**Excerpted data:**
--
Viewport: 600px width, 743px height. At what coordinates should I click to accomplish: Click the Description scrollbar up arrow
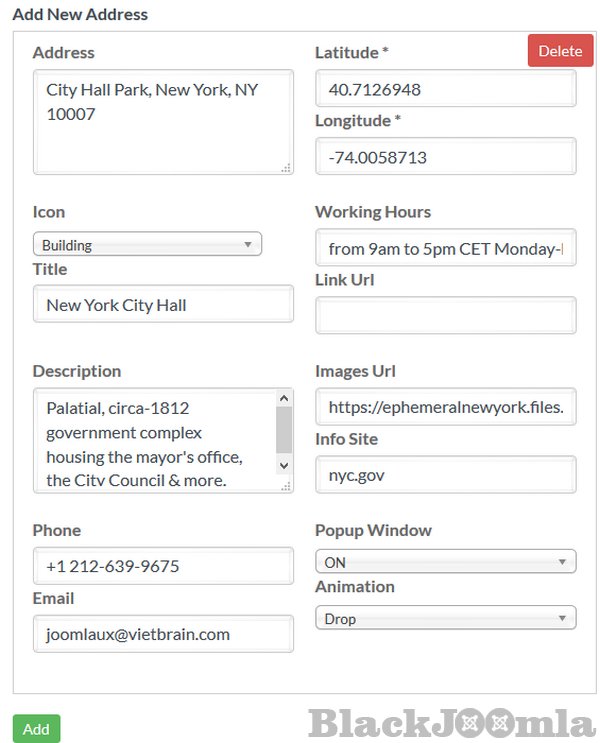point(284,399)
--
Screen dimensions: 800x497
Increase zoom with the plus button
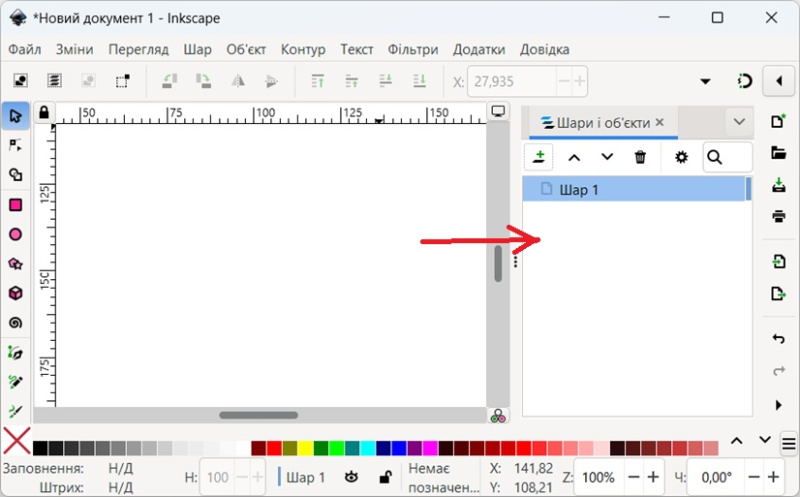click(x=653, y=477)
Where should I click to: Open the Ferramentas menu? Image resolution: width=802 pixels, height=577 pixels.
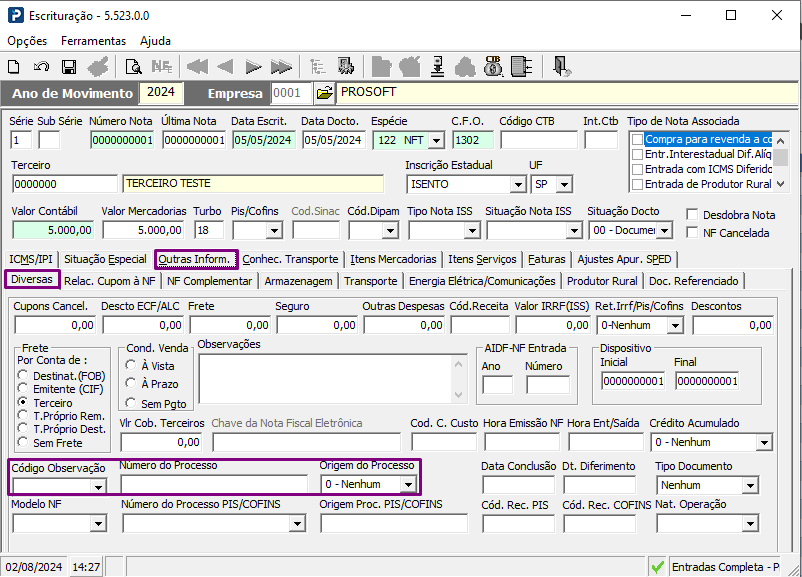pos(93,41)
--
**Task:** Please pull out each line of the listing above that contains the word "should".

**Task solution:**
Viewport: 600px width, 743px height. At what coordinates should I click to accomplish: Click the Description scrollbar up arrow
Where should I click to: Open the Ferramentas menu? Image resolution: width=802 pixels, height=577 pixels.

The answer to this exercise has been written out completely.